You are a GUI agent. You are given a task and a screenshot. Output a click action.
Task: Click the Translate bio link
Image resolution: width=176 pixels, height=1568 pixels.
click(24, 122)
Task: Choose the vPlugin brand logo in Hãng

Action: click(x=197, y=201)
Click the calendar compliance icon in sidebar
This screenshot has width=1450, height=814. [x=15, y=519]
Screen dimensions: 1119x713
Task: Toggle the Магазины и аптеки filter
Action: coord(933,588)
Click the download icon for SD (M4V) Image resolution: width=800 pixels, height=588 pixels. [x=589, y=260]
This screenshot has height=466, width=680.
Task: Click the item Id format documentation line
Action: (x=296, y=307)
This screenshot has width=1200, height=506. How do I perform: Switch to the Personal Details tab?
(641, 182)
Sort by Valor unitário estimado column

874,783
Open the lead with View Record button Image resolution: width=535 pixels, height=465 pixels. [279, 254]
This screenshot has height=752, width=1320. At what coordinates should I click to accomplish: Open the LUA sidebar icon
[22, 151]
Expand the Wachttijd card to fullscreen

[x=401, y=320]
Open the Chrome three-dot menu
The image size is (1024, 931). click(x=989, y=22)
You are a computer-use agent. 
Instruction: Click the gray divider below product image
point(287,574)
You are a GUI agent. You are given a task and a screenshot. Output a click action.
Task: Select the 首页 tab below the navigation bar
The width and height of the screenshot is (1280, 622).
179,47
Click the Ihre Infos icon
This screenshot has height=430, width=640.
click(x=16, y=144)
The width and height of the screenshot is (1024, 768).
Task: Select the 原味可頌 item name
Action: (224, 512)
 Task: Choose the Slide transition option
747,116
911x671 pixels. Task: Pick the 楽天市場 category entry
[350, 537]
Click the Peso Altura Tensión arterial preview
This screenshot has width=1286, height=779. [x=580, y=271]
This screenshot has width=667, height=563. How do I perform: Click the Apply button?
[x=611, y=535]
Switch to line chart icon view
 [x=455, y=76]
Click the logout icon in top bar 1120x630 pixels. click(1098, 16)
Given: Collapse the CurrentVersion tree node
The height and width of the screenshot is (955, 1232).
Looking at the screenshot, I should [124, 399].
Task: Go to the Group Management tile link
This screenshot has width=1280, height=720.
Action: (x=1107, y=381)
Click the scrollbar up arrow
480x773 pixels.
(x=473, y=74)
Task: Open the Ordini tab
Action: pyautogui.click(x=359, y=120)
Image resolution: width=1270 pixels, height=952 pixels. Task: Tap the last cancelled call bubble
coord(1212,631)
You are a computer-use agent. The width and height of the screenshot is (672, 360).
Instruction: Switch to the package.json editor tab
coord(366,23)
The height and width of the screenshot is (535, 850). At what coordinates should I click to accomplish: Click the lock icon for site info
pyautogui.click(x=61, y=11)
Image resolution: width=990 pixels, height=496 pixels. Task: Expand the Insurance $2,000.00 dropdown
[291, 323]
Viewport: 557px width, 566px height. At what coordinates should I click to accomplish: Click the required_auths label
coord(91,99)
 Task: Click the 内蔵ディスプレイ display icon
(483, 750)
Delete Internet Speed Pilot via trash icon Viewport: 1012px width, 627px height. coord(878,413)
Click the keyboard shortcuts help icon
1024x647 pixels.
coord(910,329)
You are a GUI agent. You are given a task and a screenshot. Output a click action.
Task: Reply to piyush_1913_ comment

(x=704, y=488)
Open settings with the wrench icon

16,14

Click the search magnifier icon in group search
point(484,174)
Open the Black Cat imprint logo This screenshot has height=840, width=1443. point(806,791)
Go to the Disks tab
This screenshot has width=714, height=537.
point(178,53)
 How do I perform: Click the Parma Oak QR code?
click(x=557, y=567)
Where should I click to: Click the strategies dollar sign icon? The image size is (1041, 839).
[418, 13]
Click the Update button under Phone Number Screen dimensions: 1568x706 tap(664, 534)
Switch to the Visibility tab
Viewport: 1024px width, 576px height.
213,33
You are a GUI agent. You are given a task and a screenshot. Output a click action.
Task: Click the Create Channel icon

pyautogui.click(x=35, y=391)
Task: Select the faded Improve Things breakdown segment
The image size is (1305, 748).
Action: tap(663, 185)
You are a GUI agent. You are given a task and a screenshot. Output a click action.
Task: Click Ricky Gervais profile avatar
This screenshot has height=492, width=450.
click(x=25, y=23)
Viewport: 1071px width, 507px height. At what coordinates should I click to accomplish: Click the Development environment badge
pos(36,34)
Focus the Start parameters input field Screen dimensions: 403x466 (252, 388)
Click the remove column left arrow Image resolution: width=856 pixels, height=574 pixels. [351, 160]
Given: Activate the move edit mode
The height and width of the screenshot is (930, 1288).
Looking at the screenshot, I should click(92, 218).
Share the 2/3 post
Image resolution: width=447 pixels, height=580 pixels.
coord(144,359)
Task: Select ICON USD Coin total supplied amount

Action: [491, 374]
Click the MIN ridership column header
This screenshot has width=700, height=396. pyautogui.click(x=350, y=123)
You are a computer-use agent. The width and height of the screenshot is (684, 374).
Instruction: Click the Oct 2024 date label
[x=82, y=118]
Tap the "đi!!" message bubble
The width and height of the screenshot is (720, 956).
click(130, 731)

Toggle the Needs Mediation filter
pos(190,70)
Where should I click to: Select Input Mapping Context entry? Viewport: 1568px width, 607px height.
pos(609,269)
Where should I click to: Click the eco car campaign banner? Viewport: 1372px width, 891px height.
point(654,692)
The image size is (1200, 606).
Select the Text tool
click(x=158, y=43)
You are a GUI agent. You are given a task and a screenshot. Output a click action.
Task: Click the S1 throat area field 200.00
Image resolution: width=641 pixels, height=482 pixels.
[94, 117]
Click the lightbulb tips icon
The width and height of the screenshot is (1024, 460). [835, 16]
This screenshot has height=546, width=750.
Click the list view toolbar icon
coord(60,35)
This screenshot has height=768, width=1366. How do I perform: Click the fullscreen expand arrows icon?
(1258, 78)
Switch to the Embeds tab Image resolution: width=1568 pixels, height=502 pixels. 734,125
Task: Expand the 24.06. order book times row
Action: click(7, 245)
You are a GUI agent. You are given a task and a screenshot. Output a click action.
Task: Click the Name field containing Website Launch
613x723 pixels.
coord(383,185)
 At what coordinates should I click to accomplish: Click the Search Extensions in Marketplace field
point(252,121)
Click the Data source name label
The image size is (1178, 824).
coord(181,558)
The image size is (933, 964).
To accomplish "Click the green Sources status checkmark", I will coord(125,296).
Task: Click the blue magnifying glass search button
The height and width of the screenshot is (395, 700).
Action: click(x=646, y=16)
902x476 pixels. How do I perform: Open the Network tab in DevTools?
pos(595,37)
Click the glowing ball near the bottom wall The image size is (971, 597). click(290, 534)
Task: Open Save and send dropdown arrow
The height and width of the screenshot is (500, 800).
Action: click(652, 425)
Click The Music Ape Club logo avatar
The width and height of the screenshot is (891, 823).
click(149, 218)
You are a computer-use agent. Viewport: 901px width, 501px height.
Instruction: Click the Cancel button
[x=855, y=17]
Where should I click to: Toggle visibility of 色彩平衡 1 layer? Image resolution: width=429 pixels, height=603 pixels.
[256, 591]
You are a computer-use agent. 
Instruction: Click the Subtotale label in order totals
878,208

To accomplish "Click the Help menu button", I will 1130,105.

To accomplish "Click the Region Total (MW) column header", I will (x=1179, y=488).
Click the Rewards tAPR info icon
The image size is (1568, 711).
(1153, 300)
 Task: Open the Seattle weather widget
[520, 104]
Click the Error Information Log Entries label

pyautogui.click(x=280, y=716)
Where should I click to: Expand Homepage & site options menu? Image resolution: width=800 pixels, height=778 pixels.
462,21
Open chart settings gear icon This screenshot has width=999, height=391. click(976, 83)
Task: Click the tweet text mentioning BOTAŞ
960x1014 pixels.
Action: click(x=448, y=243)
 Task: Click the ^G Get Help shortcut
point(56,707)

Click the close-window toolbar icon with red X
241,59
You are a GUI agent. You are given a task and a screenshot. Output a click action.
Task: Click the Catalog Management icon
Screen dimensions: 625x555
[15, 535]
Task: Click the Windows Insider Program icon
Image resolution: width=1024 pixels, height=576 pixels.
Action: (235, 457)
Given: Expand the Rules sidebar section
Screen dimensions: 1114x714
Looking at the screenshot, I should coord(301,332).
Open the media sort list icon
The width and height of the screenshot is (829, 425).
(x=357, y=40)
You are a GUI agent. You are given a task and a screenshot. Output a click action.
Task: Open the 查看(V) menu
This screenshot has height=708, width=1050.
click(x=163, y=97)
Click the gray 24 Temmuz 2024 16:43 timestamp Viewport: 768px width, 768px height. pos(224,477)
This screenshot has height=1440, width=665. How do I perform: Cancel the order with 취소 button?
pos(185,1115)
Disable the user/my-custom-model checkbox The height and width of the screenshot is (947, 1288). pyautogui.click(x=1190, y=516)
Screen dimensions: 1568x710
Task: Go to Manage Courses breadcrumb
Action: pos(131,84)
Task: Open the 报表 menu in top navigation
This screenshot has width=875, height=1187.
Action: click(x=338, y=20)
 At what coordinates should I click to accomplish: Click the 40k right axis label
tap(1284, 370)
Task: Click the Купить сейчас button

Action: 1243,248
· · · · · · ·
PROBLEM REQUIREMENTS: The task calls for all lines in the entries that hold "avatar".

TASK RESULT:
Task: Click Ricky Gervais profile avatar
Click The Music Ape Club logo avatar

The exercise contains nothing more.